Published: Saturday, 09 October 2021 at 12:00 am


3.0 out of 5 star rating

New animation Ron’s Gone Wrong (from 20th Century Studios which these days, sort of means Disney) is a bit of a Trojan horse. While its setting and cast are resolutely American it’s actually the brainchild of British studio Locksmith Animation, and it’s not hard to see this film’s playful, wicked sense of humour as a reflection of that origin.

The story is familiar – a new craze is sweeping the schoolyard, and every kid in town seems to have their hands on the hot new toy. But this time it’s not Pokémon Cards, Tazzos or even iPhones distracting the students – instead they’re glued to slick, high-tech robots called B-Bots, which sort of function as a smartphone-meets-Furby “best friend” to their owners.

Created by a standard Apple/Google-alike company called Bubble (hence Bubble-bots), these creations can talk, play games, project images, sing, take photos, “dress” as different characters (including, handily, a few Marvel and Star Wars figures presumably borrowed from Disney) and even come with a basic kind of AI.

They’re perfect, in other words, marketed as “your best friend out of the box” ­ – and the only kid who doesn’t have one is our friendless hero Barney (Jack Dylan Glazer), who struggles with loneliness and his eccentric family (including Ed Helms as a hapless WFH dad and Olivia Colman as a wild Eastern European grandmother) and longs to be part of the crowd.
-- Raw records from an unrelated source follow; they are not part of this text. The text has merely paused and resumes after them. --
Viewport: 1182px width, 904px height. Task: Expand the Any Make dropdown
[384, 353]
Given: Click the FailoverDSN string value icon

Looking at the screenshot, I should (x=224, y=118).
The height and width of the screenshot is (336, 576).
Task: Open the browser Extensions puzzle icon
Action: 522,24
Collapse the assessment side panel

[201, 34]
Soon, he gets his own B-Bot – but there’s a catch. This unit is damaged, unable to connect to the internet and missing key programming. Horrified, Barney has to watch as his longed-for gift shouts bizarre phrases, destroys his possessions and regularly fails to perform the most basic functions. Its one remaining imperative? To be Barney’s best friend, whether he likes it or not.

Soon nicknamed “Ron” thanks to its serial number, this broken bot (voiced with upbeat glee by The Hangover’s Zach Galifianakis) is entertainingly eccentric, retaining no information about the world except words beginning with A (due to its halted information download), creaking with the familiar internet dial-up tone when asked questions and regularly losing arms, legs and pixelated facial features as it whacks into its surroundings.